A Fork in the Road
Adaptation is one of the keys to survival. Without adaptation we would still be in the treetops hanging from our tails. Without adaptation we don't grow. In fact, without adaptation we become extinct. This is just as true in the corporate world as it is in the biological world.
Some examples you ask? How about Wells Fargo—the trusty, old stagecoach company now morphed into a global banker?
How about the teamsters? When is the last time you saw a teamster lead a team of horses. Not in almost 100 years. Yet, they are still here and still perform the same function as the first teamsters—they are the critical partners of commerce that actually deliver the goods we consume.
The list of successful corporate failures or the near failures is as endless as the adaptations. Take the railroad industry: The railroads were once the pre-eminent mover of people and freight. They had power and money, and moved whatever the country needed to have moved. How is it possible that they didn't see the auto and, most importantly in their case, the truck as a threat?

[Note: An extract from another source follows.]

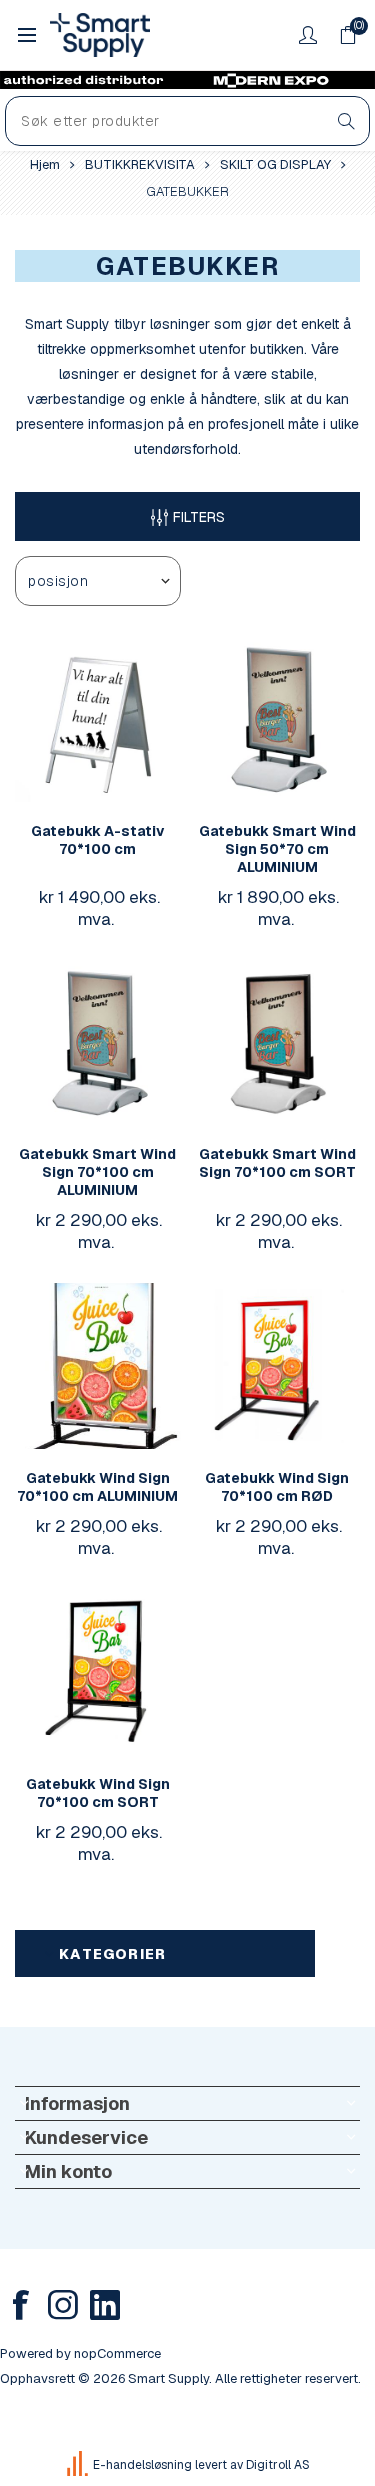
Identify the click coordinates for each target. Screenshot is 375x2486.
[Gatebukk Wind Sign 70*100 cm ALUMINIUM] (98, 1366)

How is it possible that the airlines that make most of their profit on business travel didn't see the threat and the possibilities of virtual meetings taking place on the Internet? Do you think virtual meetings are going to go away, or just get more efficient and user-friendly?
Why didn't these companies, at the very least, hedge their bets and adapt, grow, morph with the changing times? Why didn't they keep their successful economic platforms, and reach out and absorb the competitive new technologies?
It all boils down to management, vision and not only the ability, but the willingness to change.